*Фрагмент для чтения*:
>>>

Ну и я всегда называю "Во все тяжкие" (пересмотрел два раза), "Силиконовую долину" (пересмотрел два раза), "Сестру Джеки" — сериал об опиатной зависимости, который я тоже дважды пересматривал.
— Вы много путешествуете по миру и везде находите время для того, чтобы понаблюдать за птицами. Есть ли какие-то особые виды, ради которых вы готовы приехать в Россию — понятно, не сейчас, но в будущем?
— Да уж, не сейчас, конечно. Я эмоционально переживаю возможность поговорить сейчас с вами и хочу передать привет всем присутствующим. Мы живем в очень печальное время, потому что между моей страной и вашей сегодня дурные отношения, и шанс установить маленькую связь хотя бы на один вечер много для меня значит.

<<<

*Задания*:
1) Перечислите все сериалы, названные во фрагменте интервью.
2) Напишите продолжение фрагмента интервью, которое следует за его последней фразой.
Данные к этому отношения не имеют.

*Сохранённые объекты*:
>>>

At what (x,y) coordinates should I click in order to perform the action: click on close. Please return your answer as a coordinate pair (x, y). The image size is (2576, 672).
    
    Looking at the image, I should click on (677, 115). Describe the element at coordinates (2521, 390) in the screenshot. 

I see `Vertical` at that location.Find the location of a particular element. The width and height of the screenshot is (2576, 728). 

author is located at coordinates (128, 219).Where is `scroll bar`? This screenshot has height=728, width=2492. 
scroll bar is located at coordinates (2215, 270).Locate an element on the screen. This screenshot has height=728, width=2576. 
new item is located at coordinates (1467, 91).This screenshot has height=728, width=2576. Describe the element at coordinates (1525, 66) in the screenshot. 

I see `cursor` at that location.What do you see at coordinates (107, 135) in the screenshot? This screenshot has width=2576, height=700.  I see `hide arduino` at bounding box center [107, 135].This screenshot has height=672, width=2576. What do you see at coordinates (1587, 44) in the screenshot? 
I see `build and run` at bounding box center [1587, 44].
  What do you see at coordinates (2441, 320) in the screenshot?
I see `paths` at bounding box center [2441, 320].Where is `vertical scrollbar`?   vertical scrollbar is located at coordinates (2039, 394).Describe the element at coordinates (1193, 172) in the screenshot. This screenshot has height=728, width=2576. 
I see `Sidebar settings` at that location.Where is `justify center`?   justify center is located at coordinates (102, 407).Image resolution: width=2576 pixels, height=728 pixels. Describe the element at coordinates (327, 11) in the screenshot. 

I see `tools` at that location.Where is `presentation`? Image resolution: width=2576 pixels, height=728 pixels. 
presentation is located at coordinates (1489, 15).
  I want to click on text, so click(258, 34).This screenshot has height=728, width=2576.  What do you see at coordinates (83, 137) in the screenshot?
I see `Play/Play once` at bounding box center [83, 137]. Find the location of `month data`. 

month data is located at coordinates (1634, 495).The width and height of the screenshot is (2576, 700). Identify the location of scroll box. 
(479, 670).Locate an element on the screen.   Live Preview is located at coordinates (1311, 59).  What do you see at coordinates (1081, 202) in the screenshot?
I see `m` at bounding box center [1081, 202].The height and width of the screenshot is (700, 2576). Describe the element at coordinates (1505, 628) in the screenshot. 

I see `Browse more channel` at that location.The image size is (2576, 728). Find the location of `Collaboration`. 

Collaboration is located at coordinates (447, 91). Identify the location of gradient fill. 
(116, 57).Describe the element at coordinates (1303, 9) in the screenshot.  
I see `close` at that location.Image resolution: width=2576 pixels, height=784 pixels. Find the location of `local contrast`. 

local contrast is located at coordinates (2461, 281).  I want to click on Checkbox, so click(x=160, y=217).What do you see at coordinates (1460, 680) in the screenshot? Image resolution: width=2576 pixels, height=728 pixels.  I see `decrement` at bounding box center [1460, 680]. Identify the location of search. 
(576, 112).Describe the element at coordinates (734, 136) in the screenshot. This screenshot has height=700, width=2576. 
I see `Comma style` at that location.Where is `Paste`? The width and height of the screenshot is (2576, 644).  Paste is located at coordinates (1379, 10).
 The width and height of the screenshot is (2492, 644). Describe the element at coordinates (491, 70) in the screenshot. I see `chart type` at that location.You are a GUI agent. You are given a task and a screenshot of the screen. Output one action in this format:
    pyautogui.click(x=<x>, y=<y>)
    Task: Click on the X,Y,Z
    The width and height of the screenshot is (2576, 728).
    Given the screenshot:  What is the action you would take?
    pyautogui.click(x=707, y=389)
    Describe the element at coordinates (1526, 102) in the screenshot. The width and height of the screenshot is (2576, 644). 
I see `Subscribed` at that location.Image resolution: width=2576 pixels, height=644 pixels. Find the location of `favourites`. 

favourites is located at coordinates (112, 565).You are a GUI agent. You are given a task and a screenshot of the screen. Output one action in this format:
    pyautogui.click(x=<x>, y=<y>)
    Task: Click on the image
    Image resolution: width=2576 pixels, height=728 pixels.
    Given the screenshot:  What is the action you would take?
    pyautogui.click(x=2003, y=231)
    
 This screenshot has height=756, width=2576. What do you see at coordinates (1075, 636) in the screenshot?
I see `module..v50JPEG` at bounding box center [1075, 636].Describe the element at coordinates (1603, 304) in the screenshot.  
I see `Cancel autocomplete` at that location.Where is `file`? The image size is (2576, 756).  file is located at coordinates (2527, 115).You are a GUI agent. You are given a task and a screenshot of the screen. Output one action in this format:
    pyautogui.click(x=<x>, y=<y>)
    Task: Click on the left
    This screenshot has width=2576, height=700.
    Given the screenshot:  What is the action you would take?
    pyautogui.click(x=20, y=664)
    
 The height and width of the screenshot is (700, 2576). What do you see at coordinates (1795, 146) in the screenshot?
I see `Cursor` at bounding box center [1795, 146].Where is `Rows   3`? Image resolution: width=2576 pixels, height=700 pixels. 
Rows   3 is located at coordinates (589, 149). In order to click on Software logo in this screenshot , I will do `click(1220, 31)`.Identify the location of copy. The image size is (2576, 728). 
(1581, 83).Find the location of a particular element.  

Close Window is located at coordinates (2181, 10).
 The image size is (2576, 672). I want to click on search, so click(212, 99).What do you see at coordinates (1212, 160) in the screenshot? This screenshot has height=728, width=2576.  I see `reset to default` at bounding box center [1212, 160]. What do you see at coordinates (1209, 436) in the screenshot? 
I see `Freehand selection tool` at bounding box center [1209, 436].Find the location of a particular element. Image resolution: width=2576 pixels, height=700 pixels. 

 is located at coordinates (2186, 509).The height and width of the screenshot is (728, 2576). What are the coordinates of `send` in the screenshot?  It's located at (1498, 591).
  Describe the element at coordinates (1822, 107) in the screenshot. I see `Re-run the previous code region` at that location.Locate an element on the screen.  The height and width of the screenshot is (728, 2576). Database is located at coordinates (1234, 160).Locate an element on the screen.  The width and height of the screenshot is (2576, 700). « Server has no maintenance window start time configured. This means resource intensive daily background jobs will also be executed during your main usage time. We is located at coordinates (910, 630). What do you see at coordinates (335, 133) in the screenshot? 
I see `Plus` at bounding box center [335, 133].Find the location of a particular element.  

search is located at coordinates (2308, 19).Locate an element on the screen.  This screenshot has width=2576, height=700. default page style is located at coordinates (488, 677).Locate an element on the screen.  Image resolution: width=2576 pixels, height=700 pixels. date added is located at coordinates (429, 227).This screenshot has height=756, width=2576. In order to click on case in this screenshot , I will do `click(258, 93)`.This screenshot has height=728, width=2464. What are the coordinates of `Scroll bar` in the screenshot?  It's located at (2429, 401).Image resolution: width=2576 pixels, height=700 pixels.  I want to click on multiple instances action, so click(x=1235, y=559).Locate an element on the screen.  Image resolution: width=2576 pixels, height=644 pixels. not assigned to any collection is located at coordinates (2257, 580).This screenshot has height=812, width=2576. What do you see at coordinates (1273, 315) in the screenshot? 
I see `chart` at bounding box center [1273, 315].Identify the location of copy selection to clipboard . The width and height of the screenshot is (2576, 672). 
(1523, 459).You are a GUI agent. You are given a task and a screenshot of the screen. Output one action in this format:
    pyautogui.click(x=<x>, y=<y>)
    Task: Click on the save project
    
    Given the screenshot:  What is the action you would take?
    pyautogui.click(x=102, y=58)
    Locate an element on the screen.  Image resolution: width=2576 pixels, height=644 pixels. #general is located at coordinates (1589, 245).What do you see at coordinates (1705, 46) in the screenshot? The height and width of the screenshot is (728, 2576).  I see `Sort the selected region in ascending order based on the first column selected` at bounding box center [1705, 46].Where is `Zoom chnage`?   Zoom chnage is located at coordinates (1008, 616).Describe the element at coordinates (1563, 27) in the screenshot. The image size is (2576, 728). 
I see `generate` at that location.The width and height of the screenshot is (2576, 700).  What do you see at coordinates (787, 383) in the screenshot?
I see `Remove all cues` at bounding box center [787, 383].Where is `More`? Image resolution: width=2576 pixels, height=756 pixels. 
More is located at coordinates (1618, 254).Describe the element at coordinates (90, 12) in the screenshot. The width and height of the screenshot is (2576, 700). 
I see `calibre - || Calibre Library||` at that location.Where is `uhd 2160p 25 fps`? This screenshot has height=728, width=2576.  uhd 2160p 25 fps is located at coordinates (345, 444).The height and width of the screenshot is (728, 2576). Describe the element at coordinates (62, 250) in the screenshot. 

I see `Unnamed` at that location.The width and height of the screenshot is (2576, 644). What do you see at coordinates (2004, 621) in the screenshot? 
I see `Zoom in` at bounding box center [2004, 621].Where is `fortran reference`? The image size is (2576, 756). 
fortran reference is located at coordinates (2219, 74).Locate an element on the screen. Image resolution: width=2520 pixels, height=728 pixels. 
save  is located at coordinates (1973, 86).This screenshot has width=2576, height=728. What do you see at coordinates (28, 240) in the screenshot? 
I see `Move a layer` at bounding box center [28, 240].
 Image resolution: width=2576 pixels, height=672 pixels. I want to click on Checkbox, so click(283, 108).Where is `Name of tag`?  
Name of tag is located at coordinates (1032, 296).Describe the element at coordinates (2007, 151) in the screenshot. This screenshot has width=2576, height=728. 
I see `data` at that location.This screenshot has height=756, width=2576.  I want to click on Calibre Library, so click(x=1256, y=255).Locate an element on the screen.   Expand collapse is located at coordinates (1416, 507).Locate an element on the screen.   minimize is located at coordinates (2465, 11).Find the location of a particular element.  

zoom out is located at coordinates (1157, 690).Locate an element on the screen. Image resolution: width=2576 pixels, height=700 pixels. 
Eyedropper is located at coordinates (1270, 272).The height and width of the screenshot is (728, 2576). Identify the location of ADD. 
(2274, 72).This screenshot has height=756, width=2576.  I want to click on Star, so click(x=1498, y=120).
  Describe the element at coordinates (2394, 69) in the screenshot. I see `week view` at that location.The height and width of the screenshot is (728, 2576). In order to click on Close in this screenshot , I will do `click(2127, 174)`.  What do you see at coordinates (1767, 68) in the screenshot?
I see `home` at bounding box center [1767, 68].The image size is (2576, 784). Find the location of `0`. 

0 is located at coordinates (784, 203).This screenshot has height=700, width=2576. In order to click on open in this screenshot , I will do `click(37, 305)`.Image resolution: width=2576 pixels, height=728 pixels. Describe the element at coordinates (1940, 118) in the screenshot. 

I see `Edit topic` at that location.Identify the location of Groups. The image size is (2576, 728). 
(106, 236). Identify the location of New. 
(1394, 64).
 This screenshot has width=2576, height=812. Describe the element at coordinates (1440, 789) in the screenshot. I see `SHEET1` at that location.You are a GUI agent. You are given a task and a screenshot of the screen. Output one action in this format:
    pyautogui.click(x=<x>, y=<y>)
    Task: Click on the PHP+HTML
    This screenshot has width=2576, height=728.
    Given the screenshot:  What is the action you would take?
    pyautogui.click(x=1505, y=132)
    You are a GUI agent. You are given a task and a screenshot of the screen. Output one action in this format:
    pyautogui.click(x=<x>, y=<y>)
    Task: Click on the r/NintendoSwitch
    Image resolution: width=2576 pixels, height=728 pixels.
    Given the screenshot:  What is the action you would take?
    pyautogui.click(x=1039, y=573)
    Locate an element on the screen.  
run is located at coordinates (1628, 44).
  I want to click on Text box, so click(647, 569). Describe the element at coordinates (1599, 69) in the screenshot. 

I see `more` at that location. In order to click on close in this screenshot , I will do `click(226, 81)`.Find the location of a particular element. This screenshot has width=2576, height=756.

<<<

*Ответы*:
1) «Во все тяжкие», «Силиконовая долина», «Сестра Джеки».

2)
Я бы с удовольствием понаблюдал за птицами в России. Учитывая, какая огромная у вас страна, даже удивительно, как мало в России эндемичных птиц, которые живут только здесь. Зимой очень холодно, и многие птицы, которые живут в Сибири, улетают на юг, и поэтому их значительно легче увидеть, когда они зимуют в лесах Индии. Одна из замечательных птиц, которая плодится только в России, — кулик с лопаточным клювом. Он так и называется — кулик-лопатень — и кормится, водя клювом по воде и фильтруя пищу. Таких куликов осталось не больше тысячи, они все гнездятся на северном побережье Сибири и зимуют на юге. Я видел этих птиц в Таиланде. Пожалуй, я был бы рад просто оказаться в любом русском лесу, потому что русский лес — это то, о чем я читаю и думаю всю жизнь. Я бы с удовольствием просто погулял там, даже если не увижу никаких особенных видов.
— Вопрос из зала. В интервью к выходу "Безгрешности" в России вы сказали, что русская литература — самая прекрасная вещь на свете. Сегодня в свете происходящего на территории Украины многие говорят о том, что русская литература в том или ином виде также несет ответственность за эту трагедию. Считаете ли вы, что литература может влиять на общество и таким образом отвечать за то, что оно делает?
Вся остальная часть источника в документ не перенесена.